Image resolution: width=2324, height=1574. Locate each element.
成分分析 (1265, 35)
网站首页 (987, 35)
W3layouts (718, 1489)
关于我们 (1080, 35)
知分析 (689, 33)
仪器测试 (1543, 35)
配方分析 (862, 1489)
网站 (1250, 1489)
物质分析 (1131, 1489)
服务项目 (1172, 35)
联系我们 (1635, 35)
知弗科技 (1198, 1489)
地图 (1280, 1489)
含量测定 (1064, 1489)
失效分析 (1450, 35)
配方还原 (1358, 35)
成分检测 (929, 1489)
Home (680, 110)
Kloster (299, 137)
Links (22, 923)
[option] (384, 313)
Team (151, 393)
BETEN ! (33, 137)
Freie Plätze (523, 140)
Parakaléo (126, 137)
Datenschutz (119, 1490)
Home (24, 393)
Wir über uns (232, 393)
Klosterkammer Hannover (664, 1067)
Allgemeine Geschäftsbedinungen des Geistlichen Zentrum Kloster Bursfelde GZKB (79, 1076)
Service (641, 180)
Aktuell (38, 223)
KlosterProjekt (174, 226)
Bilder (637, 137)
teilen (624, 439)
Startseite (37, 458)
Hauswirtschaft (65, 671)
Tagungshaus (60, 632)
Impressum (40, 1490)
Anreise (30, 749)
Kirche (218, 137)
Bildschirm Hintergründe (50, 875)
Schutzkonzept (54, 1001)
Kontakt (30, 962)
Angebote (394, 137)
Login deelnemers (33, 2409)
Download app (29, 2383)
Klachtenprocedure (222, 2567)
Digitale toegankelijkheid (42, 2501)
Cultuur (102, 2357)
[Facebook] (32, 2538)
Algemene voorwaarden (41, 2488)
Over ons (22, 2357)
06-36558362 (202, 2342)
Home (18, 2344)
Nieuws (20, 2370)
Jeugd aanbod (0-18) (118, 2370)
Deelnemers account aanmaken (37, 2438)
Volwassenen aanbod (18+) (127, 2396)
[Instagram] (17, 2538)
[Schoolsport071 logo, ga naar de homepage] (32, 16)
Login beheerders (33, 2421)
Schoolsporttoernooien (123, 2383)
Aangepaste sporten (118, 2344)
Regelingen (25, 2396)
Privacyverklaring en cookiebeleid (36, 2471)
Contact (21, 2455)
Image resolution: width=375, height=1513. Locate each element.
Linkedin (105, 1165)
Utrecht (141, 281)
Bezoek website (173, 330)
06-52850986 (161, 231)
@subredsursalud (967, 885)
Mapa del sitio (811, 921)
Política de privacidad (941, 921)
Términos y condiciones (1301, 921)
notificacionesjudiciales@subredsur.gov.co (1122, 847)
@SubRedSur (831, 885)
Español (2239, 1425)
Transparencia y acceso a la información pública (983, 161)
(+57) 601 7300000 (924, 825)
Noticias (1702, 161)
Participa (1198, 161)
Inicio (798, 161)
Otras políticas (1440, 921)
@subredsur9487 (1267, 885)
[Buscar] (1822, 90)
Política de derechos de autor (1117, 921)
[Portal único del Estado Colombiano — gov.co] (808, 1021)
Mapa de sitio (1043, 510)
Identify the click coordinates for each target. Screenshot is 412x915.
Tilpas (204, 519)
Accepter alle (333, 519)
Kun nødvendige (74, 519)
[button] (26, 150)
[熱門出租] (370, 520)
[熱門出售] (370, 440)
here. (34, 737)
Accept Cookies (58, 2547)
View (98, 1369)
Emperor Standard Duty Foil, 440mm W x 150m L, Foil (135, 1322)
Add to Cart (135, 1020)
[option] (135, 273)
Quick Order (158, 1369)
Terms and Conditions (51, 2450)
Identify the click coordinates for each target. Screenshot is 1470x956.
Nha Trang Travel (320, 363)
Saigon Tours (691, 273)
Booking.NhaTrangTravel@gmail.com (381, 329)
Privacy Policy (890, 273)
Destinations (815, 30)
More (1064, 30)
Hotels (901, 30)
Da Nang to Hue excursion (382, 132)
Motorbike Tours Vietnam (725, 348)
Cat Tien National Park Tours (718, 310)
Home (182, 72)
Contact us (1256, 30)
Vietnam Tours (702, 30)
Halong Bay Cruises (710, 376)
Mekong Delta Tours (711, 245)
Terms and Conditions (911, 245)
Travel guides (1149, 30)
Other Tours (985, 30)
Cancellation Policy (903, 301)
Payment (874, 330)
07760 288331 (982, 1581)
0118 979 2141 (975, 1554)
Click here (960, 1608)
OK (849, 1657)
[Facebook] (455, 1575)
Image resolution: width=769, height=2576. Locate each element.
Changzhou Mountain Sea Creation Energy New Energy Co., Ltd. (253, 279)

-- -- --

» EXERCISE:
Output each line of the material exactly as it was written above.

» RESPONSE TO THE TASK:
Image resolution: width=2324, height=1574. Locate each element.
成分分析 (1265, 35)
网站首页 (987, 35)
W3layouts (718, 1489)
关于我们 (1080, 35)
知分析 (689, 33)
仪器测试 (1543, 35)
配方分析 (862, 1489)
网站 (1250, 1489)
物质分析 (1131, 1489)
服务项目 (1172, 35)
联系我们 (1635, 35)
知弗科技 (1198, 1489)
地图 (1280, 1489)
含量测定 (1064, 1489)
失效分析 (1450, 35)
配方还原 (1358, 35)
成分检测 (929, 1489)
Home (680, 110)
Kloster (299, 137)
Links (22, 923)
[option] (384, 313)
Team (151, 393)
BETEN ! (33, 137)
Freie Plätze (523, 140)
Parakaléo (126, 137)
Datenschutz (119, 1490)
Home (24, 393)
Wir über uns (232, 393)
Klosterkammer Hannover (664, 1067)
Allgemeine Geschäftsbedinungen des Geistlichen Zentrum Kloster Bursfelde GZKB (79, 1076)
Service (641, 180)
Aktuell (38, 223)
KlosterProjekt (174, 226)
Bilder (637, 137)
teilen (624, 439)
Startseite (37, 458)
Hauswirtschaft (65, 671)
Tagungshaus (60, 632)
Impressum (40, 1490)
Anreise (30, 749)
Kirche (218, 137)
Bildschirm Hintergründe (50, 875)
Schutzkonzept (54, 1001)
Kontakt (30, 962)
Angebote (394, 137)
Login deelnemers (33, 2409)
Download app (29, 2383)
Klachtenprocedure (222, 2567)
Digitale toegankelijkheid (42, 2501)
Cultuur (102, 2357)
[Facebook] (32, 2538)
Algemene voorwaarden (41, 2488)
Over ons (22, 2357)
06-36558362 (202, 2342)
Home (18, 2344)
Nieuws (20, 2370)
Jeugd aanbod (0-18) (118, 2370)
Deelnemers account aanmaken (37, 2438)
Volwassenen aanbod (18+) (127, 2396)
[Instagram] (17, 2538)
[Schoolsport071 logo, ga naar de homepage] (32, 16)
Login beheerders (33, 2421)
Schoolsporttoernooien (123, 2383)
Aangepaste sporten (118, 2344)
Regelingen (25, 2396)
Privacyverklaring en cookiebeleid (36, 2471)
Contact (21, 2455)
Image resolution: width=375, height=1513. Locate each element.
Linkedin (105, 1165)
Utrecht (141, 281)
Bezoek website (173, 330)
06-52850986 (161, 231)
@subredsursalud (967, 885)
Mapa del sitio (811, 921)
Política de privacidad (941, 921)
Términos y condiciones (1301, 921)
notificacionesjudiciales@subredsur.gov.co (1122, 847)
@SubRedSur (831, 885)
Español (2239, 1425)
Transparencia y acceso a la información pública (983, 161)
(+57) 601 7300000 (924, 825)
Noticias (1702, 161)
Participa (1198, 161)
Inicio (798, 161)
Otras políticas (1440, 921)
@subredsur9487 (1267, 885)
[Buscar] (1822, 90)
Política de derechos de autor (1117, 921)
[Portal único del Estado Colombiano — gov.co] (808, 1021)
Mapa de sitio (1043, 510)
Identify the click coordinates for each target. Screenshot is 412x915.
Tilpas (204, 519)
Accepter alle (333, 519)
Kun nødvendige (74, 519)
[button] (26, 150)
[熱門出租] (370, 520)
[熱門出售] (370, 440)
here. (34, 737)
Accept Cookies (58, 2547)
View (98, 1369)
Emperor Standard Duty Foil, 440mm W x 150m L, Foil (135, 1322)
Add to Cart (135, 1020)
[option] (135, 273)
Quick Order (158, 1369)
Terms and Conditions (51, 2450)
Identify the click coordinates for each target. Screenshot is 1470x956.
Nha Trang Travel (320, 363)
Saigon Tours (691, 273)
Booking.NhaTrangTravel@gmail.com (381, 329)
Privacy Policy (890, 273)
Destinations (815, 30)
More (1064, 30)
Hotels (901, 30)
Da Nang to Hue excursion (382, 132)
Motorbike Tours Vietnam (725, 348)
Cat Tien National Park Tours (718, 310)
Home (182, 72)
Contact us (1256, 30)
Vietnam Tours (702, 30)
Halong Bay Cruises (710, 376)
Mekong Delta Tours (711, 245)
Terms and Conditions (911, 245)
Travel guides (1149, 30)
Other Tours (985, 30)
Cancellation Policy (903, 301)
Payment (874, 330)
07760 288331 (982, 1581)
0118 979 2141 (975, 1554)
Click here (960, 1608)
OK (849, 1657)
[Facebook] (455, 1575)
Image resolution: width=769, height=2576. Locate each element.
Changzhou Mountain Sea Creation Energy New Energy Co., Ltd. (253, 279)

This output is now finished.